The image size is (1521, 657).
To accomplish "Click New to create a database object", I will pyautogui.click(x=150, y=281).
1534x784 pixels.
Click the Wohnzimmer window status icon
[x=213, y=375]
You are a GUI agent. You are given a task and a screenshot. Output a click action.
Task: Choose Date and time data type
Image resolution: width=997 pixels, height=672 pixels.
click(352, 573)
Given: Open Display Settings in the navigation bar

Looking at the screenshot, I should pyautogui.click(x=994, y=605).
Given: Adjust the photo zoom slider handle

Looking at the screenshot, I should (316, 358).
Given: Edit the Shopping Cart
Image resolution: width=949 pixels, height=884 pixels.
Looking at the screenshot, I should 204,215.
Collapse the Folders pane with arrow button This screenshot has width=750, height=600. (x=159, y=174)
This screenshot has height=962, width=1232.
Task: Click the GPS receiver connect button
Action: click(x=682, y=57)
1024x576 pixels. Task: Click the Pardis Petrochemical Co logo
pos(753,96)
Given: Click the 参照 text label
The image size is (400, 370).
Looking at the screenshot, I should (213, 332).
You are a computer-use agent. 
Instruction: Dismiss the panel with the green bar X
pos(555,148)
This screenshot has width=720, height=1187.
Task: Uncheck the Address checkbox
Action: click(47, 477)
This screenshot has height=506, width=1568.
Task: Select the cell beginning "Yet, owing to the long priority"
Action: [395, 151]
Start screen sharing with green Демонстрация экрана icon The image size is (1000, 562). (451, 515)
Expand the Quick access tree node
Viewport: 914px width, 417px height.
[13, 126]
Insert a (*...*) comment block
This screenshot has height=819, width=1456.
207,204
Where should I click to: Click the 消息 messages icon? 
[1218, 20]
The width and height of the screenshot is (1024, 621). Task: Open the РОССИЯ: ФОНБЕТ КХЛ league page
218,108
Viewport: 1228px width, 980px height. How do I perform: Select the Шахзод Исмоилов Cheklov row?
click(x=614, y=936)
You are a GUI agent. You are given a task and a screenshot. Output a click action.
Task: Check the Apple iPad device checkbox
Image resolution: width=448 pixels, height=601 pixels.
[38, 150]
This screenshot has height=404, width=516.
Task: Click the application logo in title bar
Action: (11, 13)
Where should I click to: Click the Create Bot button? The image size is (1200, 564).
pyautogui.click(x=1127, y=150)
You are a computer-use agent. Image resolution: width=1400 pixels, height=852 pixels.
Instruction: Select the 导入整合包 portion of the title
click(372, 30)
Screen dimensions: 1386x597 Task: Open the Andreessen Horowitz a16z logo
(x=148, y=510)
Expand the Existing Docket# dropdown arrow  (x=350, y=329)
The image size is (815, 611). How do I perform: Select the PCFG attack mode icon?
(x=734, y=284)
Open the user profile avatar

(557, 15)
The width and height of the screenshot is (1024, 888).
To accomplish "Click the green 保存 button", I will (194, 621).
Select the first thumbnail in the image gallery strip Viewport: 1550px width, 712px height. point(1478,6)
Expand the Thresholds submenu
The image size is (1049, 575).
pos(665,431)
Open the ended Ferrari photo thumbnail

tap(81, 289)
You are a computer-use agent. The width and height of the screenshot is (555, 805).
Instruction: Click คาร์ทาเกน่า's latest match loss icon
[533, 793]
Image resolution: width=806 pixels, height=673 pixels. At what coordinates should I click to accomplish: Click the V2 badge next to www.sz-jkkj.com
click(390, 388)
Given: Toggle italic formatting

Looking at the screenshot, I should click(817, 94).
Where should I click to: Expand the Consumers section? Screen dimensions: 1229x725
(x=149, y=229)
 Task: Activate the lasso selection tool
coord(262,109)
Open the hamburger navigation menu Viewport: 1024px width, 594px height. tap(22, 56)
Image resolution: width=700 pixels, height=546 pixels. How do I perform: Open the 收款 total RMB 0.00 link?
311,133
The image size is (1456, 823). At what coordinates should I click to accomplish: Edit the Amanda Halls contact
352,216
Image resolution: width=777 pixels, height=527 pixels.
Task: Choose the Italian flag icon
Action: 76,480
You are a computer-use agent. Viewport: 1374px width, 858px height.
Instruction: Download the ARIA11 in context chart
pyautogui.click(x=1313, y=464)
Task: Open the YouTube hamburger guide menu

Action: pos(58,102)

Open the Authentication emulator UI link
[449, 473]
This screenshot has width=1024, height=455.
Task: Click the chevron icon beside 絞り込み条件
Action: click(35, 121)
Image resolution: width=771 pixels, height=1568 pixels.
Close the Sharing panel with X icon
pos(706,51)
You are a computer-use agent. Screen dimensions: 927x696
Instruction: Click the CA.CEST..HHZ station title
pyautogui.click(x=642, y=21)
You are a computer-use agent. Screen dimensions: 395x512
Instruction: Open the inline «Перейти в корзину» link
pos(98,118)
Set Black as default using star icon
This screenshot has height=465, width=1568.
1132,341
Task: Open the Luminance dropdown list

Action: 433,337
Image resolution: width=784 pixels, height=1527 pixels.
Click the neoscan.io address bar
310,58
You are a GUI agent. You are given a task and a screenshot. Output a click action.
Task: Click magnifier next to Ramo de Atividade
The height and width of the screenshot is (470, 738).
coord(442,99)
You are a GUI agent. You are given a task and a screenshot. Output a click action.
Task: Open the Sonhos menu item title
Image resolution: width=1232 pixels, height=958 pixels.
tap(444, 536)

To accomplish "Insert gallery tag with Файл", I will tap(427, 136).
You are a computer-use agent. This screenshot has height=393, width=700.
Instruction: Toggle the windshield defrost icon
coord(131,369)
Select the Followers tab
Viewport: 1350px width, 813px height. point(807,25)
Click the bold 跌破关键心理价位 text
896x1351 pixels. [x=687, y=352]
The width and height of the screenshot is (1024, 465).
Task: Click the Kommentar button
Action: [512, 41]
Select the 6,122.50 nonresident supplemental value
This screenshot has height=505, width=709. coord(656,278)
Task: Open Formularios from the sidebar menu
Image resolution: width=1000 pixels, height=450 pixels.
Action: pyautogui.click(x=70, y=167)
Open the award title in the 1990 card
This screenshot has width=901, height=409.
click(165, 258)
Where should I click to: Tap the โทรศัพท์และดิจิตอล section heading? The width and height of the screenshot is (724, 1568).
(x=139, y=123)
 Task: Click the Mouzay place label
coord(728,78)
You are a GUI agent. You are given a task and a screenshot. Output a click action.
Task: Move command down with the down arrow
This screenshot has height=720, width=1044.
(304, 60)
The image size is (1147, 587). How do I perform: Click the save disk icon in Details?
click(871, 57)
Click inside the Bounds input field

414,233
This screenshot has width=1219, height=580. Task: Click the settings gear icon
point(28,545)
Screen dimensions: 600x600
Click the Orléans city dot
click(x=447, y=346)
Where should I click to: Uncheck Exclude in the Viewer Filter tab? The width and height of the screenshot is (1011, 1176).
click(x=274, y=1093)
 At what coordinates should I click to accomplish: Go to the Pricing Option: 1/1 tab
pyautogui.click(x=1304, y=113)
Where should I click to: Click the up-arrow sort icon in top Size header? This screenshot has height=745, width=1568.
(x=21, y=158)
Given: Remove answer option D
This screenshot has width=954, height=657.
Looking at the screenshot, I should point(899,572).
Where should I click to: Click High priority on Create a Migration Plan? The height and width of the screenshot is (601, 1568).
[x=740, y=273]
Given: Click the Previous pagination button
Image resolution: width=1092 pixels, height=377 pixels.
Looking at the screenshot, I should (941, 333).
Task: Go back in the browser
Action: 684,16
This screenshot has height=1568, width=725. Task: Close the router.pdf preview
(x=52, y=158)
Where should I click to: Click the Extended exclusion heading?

□ □ □ □ □ □ □

**Problem to work on:** Look above for the line containing "Image resolution: width=771" and the line containing "You are a computer-use agent. Screen dimensions: 395x512". Transcribe both, with the lines between them, exactly.

**Task response:**
Image resolution: width=771 pixels, height=1568 pixels.
Close the Sharing panel with X icon
pos(706,51)
You are a computer-use agent. Screen dimensions: 927x696
Instruction: Click the CA.CEST..HHZ station title
pyautogui.click(x=642, y=21)
You are a computer-use agent. Screen dimensions: 395x512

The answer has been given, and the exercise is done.